4 India’s own aircraft carrier (BBC) India has unveiled its first home-built aircraft carrier from a shipyard in southern Kerala state. The 37,500 tonne INS Vikrant is expected to go for extensive trials in 2016 before being inducted into the navy by 2018, reports say. With this, India joins a select group of countries capable of building such a vessel. Other countries capable of building a similar ship are the US, the UK, Russia and France.

The ship, which will have a length of 260m (850ft) and a breadth of 60m, has been built at the shipyard in Cochin. It was designed and manufactured locally, using high grade steel made by a state-owned steel company. Vice-Admiral RK Dhowan of India's navy has described the launch as the "crowning glory" of the navy's programme to produce vessels on home soil.

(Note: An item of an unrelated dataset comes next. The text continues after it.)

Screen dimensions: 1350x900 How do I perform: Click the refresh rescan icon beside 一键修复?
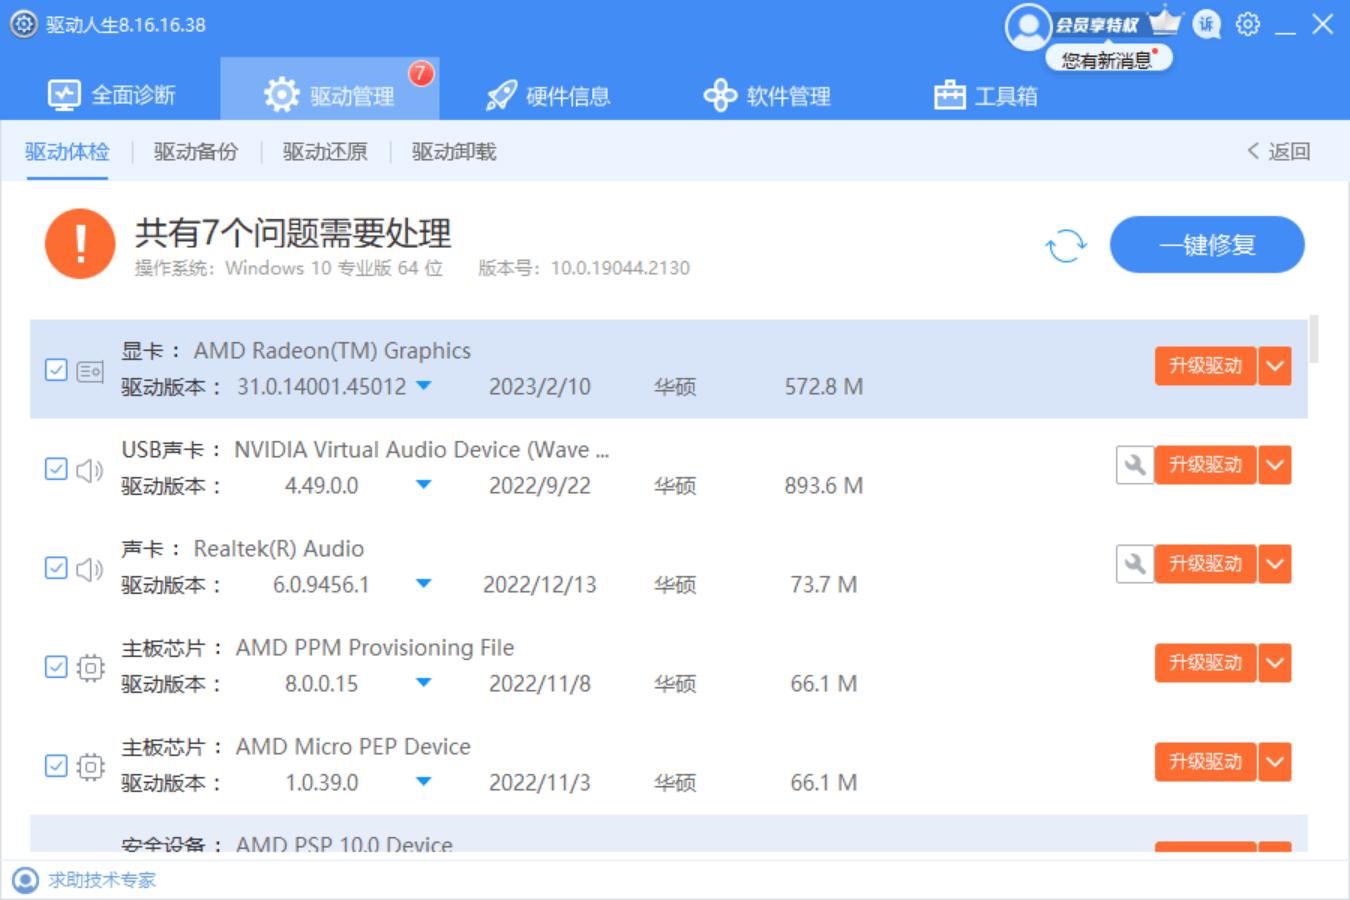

5 Hyperloop, futuristic transport (Straits Times) United States billionaire entrepreneur Elon Musk has unveiled plans for a futuristic "Hyperloop" transportation system to whisk passengers between San Francisco and Los Angeles in under half an hour. The highly anticipated announcement put to rest some of the questions surrounding the ambitious project, which the Tesla Motors Inc founder and chief executive has hinted at for months but declined to discuss in detail.


The Hyperloop, which Mr Musk previously described as a cross between a Concorde, rail gun and air-hockey table, will be solar powered and move passengers and even automobiles at speeds of up to 1,287km per hour, according to the 57-page design plan. The system's aluminum capsules would run above ground and along low pressure steel tubes.